Ecrit en 1989, ce nouvel opus réussit une inquiétante plongée vers les racines du mal, acoquinée pourtant à l’innocente surface d’un journal de vacances. Un jeune touriste d’origine allemande, Udo Berger, y raconte l’été qu’il passe avec sa fiancée sur la Costa Brava, dans un hôtel de son enfance.
[attachment id=298]En marge de la plage et des discothèques, des nuits d’ivresse, des matchs de foot dans les bars qui mûrissent en bains de minuit, le diariste s’adonne le jour à sa passion, volets fermés : les wargames, ou jeux de guerre miniatures, porteurs de noms délicieusement évocateurs (The Next War in Europe, Le Troisième Reich). De l’autre côté de l’été donc, ce “champion national” en son pays va rejouer toutes les étapes de l’offensive allemande entre 1939 et 1945, se livrant à un joli cas de révisionnisme historique.

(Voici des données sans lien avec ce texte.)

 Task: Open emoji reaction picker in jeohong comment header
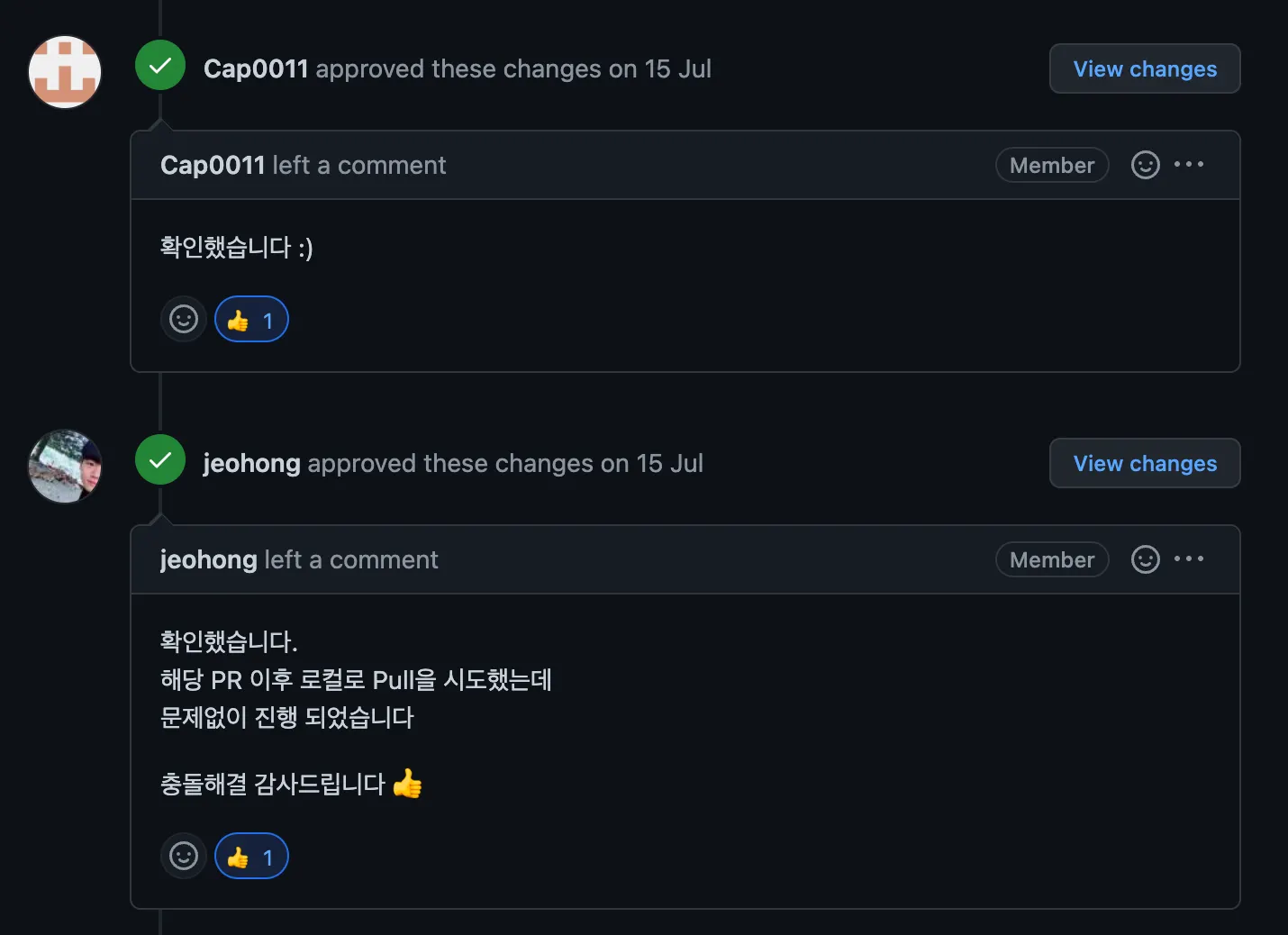click(x=1145, y=559)
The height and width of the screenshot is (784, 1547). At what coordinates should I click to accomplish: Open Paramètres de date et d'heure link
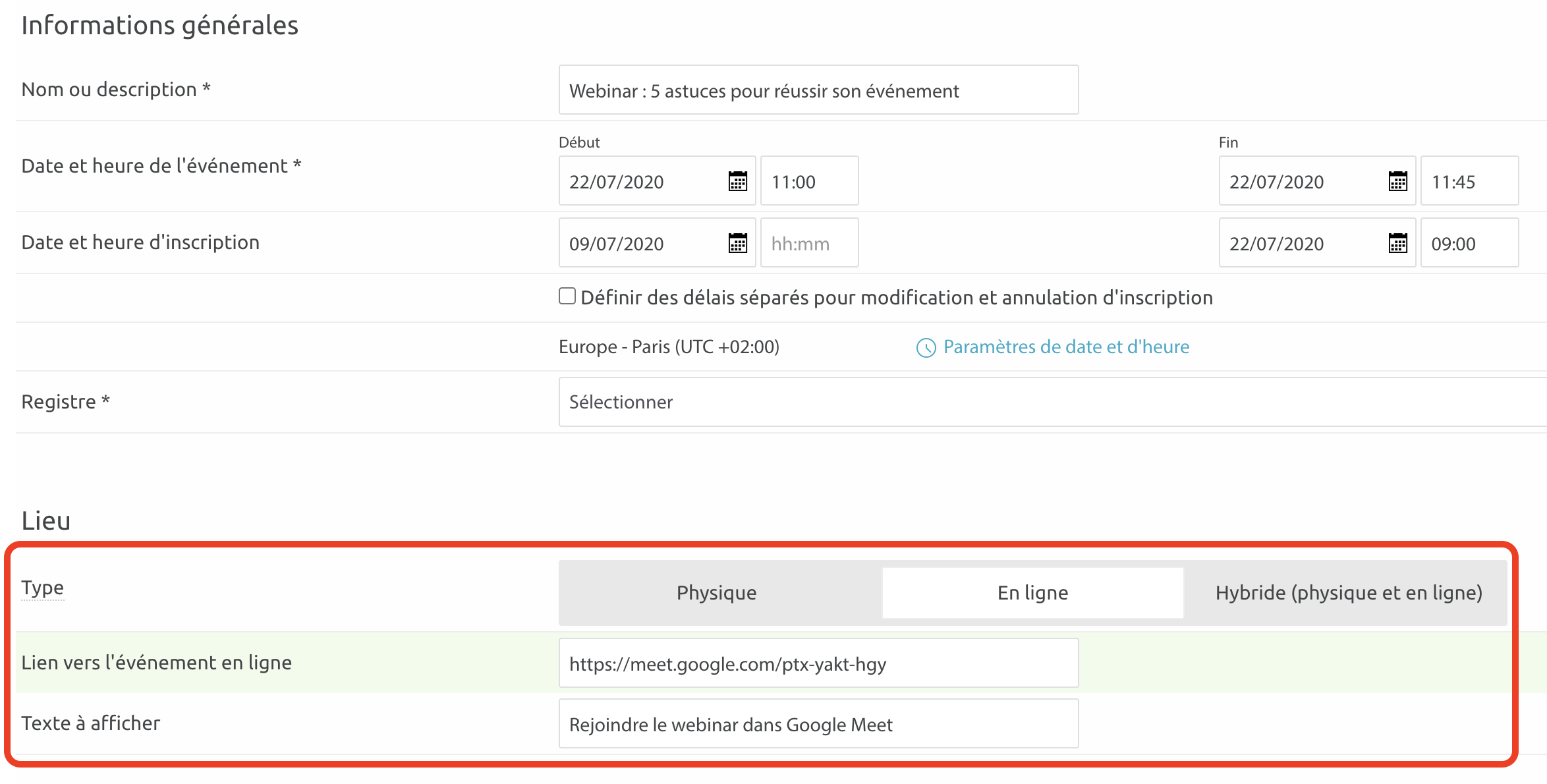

A mesure que l’été se vide, d’autres personnages vont être happés par cette étrange activité : le Loup, l’Agneau et le Brûlé, autochtones inquiétants qui finiront par être les seuls acteurs d’une fiction bientôt hors saison.
Chemin faisant, Bolaño aura brossé un paysage de plus en plus lunaire, où une poignée d’adultes se retrouvent tels des enfants jouant à la guerre. Les questions soulevées par l’écrivain chilien touchent au primitif : la pulsion guerrière estelle intrinsèque à l’homme ? la guerre a-t-elle besoin d’un substitut qui fonctionne comme catharsis ? ou ce substitut n’est-il au fond que les prémices de l’éternel recommencement ? Interroger les origines du mal, les pulsions qui régissent l’homme à sa base, c’est le créneau fondamental de l’oeuvre future de Bolaño : celui qu’on va retrouver, dans Nocturne du Chili ou Etoile distante, appliqué aux dictatures sud-américaines, celle de Pinochet en tête.
En 1989, l’écrivain exilé en Espagne se contente de cultiver les embryons des gigantesques réflexions romanesques qui suivront. Son Troisième Reich est une critique avant l’heure des jeux de violence virtuelle – de sa représentation outrancière via la télé et le net – dont on se demande encore si elle peut se légitimer comme exutoire ou si elle relève de l’incitation. Autant d’énigmes qui, dans ce Blitzkrieg de pacotille, prennent une lueur moite de fin du monde.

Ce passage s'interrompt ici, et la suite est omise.